-- BEGIN Quoted text --

This question already gives rise to a paradox, for one really carries on a philosophical project without knowing what prompts it, or even precisely because one does not know it. In a sense, I have never had the impression that I knew where I was going, and I have never started a philosophical undertaking, such as a book or an article, being sure of where I was going or even what I was doing. Obviously, I always know the question I have been asked or am asking myself, but I do not know exactly where I am going, and the interest of high-level philosophical work surely lies in the fact that one covers a distance that one only sizes up retrospectively. It is also true that with each book one sees one’s aims with less clarity. In this sense, then, I cannot respond to your question. And conversely, even though I am certainly conscious that a certain unity emerges, I don’t think I’m the one best positioned to describe it.
I remember one revealing instance. One day, I think I was in the hypokhâgne,1 I was walking with a friend in the Luxembourg Gardens, and out of nowhere the very simple idea suddenly occurred to me that “the question of being” was not the first question but that it is raised, like a reflection—a reflection more than an effect—from a more primordial situation, which we could call, let’s say, creation. Being comes after an entirely different event; it comes as its trace, its remnant, and its deposit. Even today I still recall having seen this at that moment. I don’t think I have ever said or written this anywhere else, but assuredly from the very beginning it was that which drove me: namely, whether to be or not to be is not the first question.

-- END Quoted text --
-- BEGIN Recorded data --

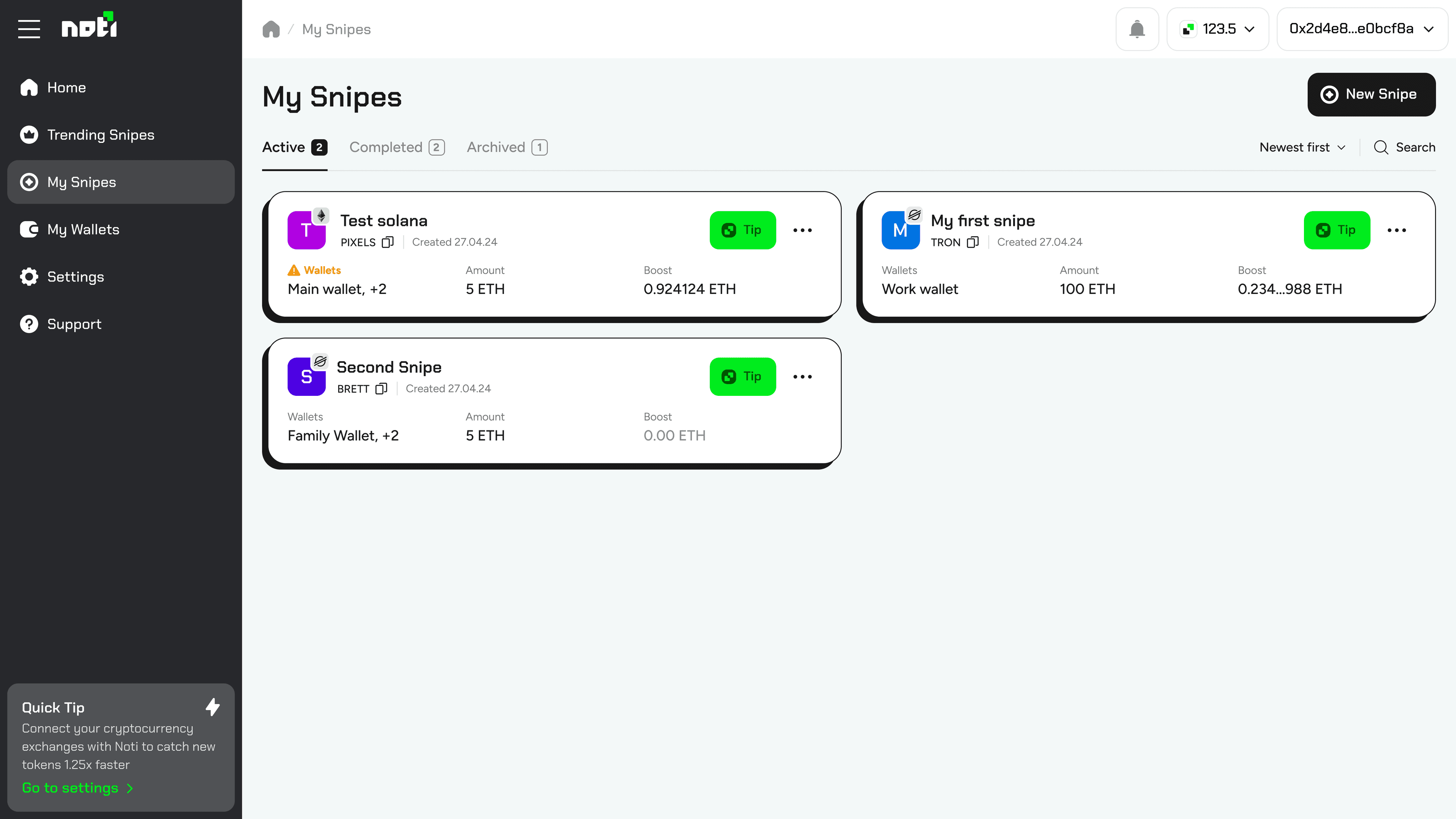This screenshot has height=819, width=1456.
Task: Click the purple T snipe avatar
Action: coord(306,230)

-- END Recorded data --
-- BEGIN Recorded data --

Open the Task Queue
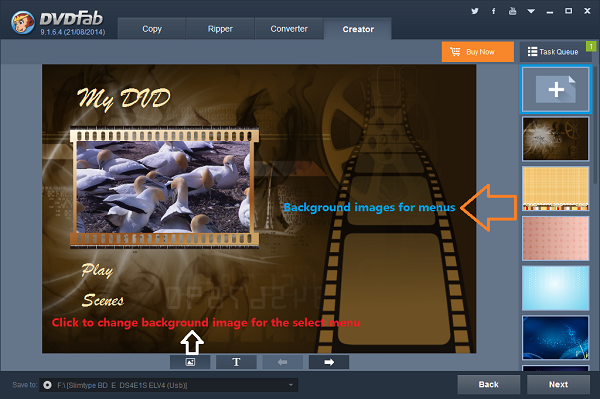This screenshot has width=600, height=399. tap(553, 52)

-- END Recorded data --

Problems:
[A] In the quoted text, where was the speaker walking when the idea about "the question of being" came to mind?
[B] According to the quoted text, being comes after an entirely different event as what? List every noun given.

Task responses:
[A] In the Luxembourg Gardens, with a friend.

[B] Trace, remnant, deposit